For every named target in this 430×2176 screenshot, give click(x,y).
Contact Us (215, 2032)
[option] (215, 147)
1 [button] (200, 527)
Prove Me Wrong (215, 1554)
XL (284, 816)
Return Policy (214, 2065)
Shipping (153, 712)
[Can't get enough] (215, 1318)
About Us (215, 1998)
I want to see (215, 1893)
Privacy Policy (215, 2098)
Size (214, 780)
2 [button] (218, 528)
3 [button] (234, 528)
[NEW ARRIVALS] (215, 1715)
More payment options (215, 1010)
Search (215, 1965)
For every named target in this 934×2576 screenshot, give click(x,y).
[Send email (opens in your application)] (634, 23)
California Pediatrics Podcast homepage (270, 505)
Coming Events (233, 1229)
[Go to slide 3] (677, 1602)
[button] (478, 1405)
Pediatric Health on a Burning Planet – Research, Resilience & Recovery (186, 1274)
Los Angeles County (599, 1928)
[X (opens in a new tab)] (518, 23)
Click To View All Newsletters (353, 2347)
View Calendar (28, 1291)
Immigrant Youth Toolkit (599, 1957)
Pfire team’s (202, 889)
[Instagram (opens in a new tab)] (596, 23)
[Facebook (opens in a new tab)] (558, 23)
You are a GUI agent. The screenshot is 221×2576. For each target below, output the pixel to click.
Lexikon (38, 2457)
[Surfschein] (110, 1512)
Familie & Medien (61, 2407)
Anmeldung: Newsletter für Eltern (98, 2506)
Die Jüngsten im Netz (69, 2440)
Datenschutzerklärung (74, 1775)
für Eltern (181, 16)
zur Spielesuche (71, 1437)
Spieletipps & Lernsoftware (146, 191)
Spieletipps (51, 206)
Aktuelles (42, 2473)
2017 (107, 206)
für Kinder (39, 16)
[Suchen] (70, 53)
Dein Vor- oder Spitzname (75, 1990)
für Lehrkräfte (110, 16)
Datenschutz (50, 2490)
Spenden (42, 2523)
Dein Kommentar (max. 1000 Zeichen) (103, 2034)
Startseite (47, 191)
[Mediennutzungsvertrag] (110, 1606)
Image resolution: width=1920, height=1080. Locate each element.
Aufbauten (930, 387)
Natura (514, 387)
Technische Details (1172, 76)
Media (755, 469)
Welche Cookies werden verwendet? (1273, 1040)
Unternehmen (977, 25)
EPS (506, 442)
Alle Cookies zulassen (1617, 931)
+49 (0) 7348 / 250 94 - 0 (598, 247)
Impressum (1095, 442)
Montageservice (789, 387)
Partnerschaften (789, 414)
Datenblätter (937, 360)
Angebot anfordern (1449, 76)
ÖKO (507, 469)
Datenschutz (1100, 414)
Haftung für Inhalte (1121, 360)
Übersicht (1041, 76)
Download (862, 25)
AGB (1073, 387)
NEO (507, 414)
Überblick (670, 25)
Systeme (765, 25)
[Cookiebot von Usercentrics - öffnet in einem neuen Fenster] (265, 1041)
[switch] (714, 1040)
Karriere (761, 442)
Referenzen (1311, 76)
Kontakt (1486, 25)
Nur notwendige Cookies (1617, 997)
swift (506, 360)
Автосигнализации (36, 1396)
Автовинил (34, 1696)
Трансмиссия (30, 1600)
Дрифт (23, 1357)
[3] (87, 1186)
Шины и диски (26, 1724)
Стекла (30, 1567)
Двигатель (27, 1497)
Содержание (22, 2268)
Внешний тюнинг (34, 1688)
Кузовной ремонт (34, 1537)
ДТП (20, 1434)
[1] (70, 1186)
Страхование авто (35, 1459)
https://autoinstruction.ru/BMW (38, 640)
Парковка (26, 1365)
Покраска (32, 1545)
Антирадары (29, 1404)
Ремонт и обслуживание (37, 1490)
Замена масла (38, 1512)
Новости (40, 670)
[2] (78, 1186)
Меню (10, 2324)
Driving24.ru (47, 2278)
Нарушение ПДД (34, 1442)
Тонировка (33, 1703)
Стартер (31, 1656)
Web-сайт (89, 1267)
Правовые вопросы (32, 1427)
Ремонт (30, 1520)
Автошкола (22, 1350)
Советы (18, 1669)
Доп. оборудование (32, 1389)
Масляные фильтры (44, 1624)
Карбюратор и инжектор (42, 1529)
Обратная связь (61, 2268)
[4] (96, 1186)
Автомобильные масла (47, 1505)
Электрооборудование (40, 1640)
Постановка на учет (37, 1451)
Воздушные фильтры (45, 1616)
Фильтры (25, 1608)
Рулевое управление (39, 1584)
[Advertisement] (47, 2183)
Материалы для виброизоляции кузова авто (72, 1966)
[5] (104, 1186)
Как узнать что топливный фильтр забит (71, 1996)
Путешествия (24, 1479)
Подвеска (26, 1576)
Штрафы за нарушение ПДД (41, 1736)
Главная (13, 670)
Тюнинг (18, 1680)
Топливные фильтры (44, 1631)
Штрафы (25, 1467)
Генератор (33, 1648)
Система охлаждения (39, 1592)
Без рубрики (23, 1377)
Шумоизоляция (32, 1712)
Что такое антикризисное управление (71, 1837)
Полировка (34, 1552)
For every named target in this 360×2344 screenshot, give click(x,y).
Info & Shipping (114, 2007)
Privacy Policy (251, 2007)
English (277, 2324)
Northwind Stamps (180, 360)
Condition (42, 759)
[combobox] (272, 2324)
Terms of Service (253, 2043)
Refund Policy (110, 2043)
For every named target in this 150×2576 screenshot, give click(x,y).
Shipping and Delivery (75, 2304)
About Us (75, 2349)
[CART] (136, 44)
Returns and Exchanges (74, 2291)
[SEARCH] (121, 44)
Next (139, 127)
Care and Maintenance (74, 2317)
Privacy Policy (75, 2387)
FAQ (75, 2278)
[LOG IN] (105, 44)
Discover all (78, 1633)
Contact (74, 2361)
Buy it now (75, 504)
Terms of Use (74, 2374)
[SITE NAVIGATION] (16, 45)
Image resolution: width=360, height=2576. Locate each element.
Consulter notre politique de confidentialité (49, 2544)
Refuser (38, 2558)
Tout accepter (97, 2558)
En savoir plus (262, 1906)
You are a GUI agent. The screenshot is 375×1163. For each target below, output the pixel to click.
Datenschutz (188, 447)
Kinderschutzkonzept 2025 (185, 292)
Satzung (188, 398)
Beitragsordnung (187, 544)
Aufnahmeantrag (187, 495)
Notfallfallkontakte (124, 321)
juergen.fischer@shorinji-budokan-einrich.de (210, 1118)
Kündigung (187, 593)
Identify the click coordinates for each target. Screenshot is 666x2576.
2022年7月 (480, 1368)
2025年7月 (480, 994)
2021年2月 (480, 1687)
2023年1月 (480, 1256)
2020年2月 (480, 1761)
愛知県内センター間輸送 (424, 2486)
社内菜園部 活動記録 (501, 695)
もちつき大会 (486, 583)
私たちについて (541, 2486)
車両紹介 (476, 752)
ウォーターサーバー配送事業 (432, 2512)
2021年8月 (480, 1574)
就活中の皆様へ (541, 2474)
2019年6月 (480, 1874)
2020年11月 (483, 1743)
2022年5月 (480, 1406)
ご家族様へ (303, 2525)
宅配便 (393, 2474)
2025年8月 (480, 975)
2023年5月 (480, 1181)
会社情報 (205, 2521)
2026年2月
^^^^^^^^^^^^^^^^
A faithful retyping of every entry above is the task.

For every named target in this 430×2176 screenshot, give click(x,y).
Contact Us (215, 2032)
[option] (215, 147)
1 [button] (200, 527)
Prove Me Wrong (215, 1554)
XL (284, 816)
Return Policy (214, 2065)
Shipping (153, 712)
[Can't get enough] (215, 1318)
About Us (215, 1998)
I want to see (215, 1893)
Privacy Policy (215, 2098)
Size (214, 780)
2 [button] (218, 528)
3 [button] (234, 528)
[NEW ARRIVALS] (215, 1715)
More payment options (215, 1010)
Search (215, 1965)
For every named target in this 934×2576 screenshot, give click(x,y).
[Send email (opens in your application)] (634, 23)
California Pediatrics Podcast homepage (270, 505)
Coming Events (233, 1229)
[Go to slide 3] (677, 1602)
[button] (478, 1405)
Pediatric Health on a Burning Planet – Research, Resilience & Recovery (186, 1274)
Los Angeles County (599, 1928)
[X (opens in a new tab)] (518, 23)
Click To View All Newsletters (353, 2347)
View Calendar (28, 1291)
Immigrant Youth Toolkit (599, 1957)
Pfire team’s (202, 889)
[Instagram (opens in a new tab)] (596, 23)
[Facebook (opens in a new tab)] (558, 23)
You are a GUI agent. The screenshot is 221×2576. For each target below, output the pixel to click.
Lexikon (38, 2457)
[Surfschein] (110, 1512)
Familie & Medien (61, 2407)
Anmeldung: Newsletter für Eltern (98, 2506)
Die Jüngsten im Netz (69, 2440)
Datenschutzerklärung (74, 1775)
für Eltern (181, 16)
zur Spielesuche (71, 1437)
Spieletipps & Lernsoftware (146, 191)
Spieletipps (51, 206)
Aktuelles (42, 2473)
2017 (107, 206)
für Kinder (39, 16)
[Suchen] (70, 53)
Dein Vor- oder Spitzname (75, 1990)
für Lehrkräfte (110, 16)
Datenschutz (50, 2490)
Spenden (42, 2523)
Dein Kommentar (max. 1000 Zeichen) (103, 2034)
Startseite (47, 191)
[Mediennutzungsvertrag] (110, 1606)
Image resolution: width=1920, height=1080. Locate each element.
Aufbauten (930, 387)
Natura (514, 387)
Technische Details (1172, 76)
Media (755, 469)
Welche Cookies werden verwendet? (1273, 1040)
Unternehmen (977, 25)
EPS (506, 442)
Alle Cookies zulassen (1617, 931)
+49 (0) 7348 / 250 94 - 0 (598, 247)
Impressum (1095, 442)
Montageservice (789, 387)
Partnerschaften (789, 414)
Datenblätter (937, 360)
Angebot anfordern (1449, 76)
ÖKO (507, 469)
Datenschutz (1100, 414)
Haftung für Inhalte (1121, 360)
Übersicht (1041, 76)
Download (862, 25)
AGB (1073, 387)
NEO (507, 414)
Überblick (670, 25)
Systeme (765, 25)
[Cookiebot von Usercentrics - öffnet in einem neuen Fenster] (265, 1041)
[switch] (714, 1040)
Karriere (761, 442)
Referenzen (1311, 76)
Kontakt (1486, 25)
Nur notwendige Cookies (1617, 997)
swift (506, 360)
Автосигнализации (36, 1396)
Автовинил (34, 1696)
Трансмиссия (30, 1600)
Дрифт (23, 1357)
[3] (87, 1186)
Шины и диски (26, 1724)
Стекла (30, 1567)
Двигатель (27, 1497)
Содержание (22, 2268)
Внешний тюнинг (34, 1688)
Кузовной ремонт (34, 1537)
ДТП (20, 1434)
[1] (70, 1186)
Страхование авто (35, 1459)
https://autoinstruction.ru/BMW (38, 640)
Парковка (26, 1365)
Покраска (32, 1545)
Антирадары (29, 1404)
Ремонт и обслуживание (37, 1490)
Замена масла (38, 1512)
Новости (40, 670)
[2] (78, 1186)
Меню (10, 2324)
Driving24.ru (47, 2278)
Нарушение ПДД (34, 1442)
Тонировка (33, 1703)
Стартер (31, 1656)
Web-сайт (89, 1267)
Правовые вопросы (32, 1427)
Ремонт (30, 1520)
Автошкола (22, 1350)
Советы (18, 1669)
Доп. оборудование (32, 1389)
Масляные фильтры (44, 1624)
Карбюратор и инжектор (42, 1529)
Обратная связь (61, 2268)
[4] (96, 1186)
Автомобильные масла (47, 1505)
Электрооборудование (40, 1640)
Постановка на учет (37, 1451)
Воздушные фильтры (45, 1616)
Фильтры (25, 1608)
Рулевое управление (39, 1584)
[Advertisement] (47, 2183)
Материалы для виброизоляции кузова авто (72, 1966)
[5] (104, 1186)
Как узнать что топливный фильтр забит (71, 1996)
Путешествия (24, 1479)
Подвеска (26, 1576)
Штрафы за нарушение ПДД (41, 1736)
Главная (13, 670)
Тюнинг (18, 1680)
Топливные фильтры (44, 1631)
Штрафы (25, 1467)
Генератор (33, 1648)
Система охлаждения (39, 1592)
Без рубрики (23, 1377)
Шумоизоляция (32, 1712)
Что такое антикризисное управление (71, 1837)
Полировка (34, 1552)
For every named target in this 360×2344 screenshot, give click(x,y).
Info & Shipping (114, 2007)
Privacy Policy (251, 2007)
English (277, 2324)
Northwind Stamps (180, 360)
Condition (42, 759)
[combobox] (272, 2324)
Terms of Service (253, 2043)
Refund Policy (110, 2043)
For every named target in this 150×2576 screenshot, give click(x,y).
Shipping and Delivery (75, 2304)
About Us (75, 2349)
[CART] (136, 44)
Returns and Exchanges (74, 2291)
[SEARCH] (121, 44)
Next (139, 127)
Care and Maintenance (74, 2317)
Privacy Policy (75, 2387)
FAQ (75, 2278)
[LOG IN] (105, 44)
Discover all (78, 1633)
Contact (74, 2361)
Buy it now (75, 504)
Terms of Use (74, 2374)
[SITE NAVIGATION] (16, 45)
Image resolution: width=360, height=2576. Locate each element.
Consulter notre politique de confidentialité (49, 2544)
Refuser (38, 2558)
Tout accepter (97, 2558)
En savoir plus (262, 1906)
You are a GUI agent. The screenshot is 375×1163. For each target below, output the pixel to click.
Datenschutz (188, 447)
Kinderschutzkonzept 2025 (185, 292)
Satzung (188, 398)
Beitragsordnung (187, 544)
Aufnahmeantrag (187, 495)
Notfallfallkontakte (124, 321)
juergen.fischer@shorinji-budokan-einrich.de (210, 1118)
Kündigung (187, 593)
Identify the click coordinates for each target. Screenshot is 666x2576.
2022年7月 (480, 1368)
2025年7月 (480, 994)
2021年2月 (480, 1687)
2023年1月 (480, 1256)
2020年2月 (480, 1761)
愛知県内センター間輸送 (424, 2486)
社内菜園部 活動記録 (501, 695)
もちつき大会 (486, 583)
私たちについて (541, 2486)
車両紹介 (476, 752)
ウォーターサーバー配送事業 (432, 2512)
2021年8月 (480, 1574)
就活中の皆様へ (541, 2474)
2019年6月 (480, 1874)
2020年11月 (483, 1743)
2022年5月 (480, 1406)
ご家族様へ (303, 2525)
宅配便 (393, 2474)
2025年8月 (480, 975)
2023年5月 (480, 1181)
会社情報 (205, 2521)
2026年2月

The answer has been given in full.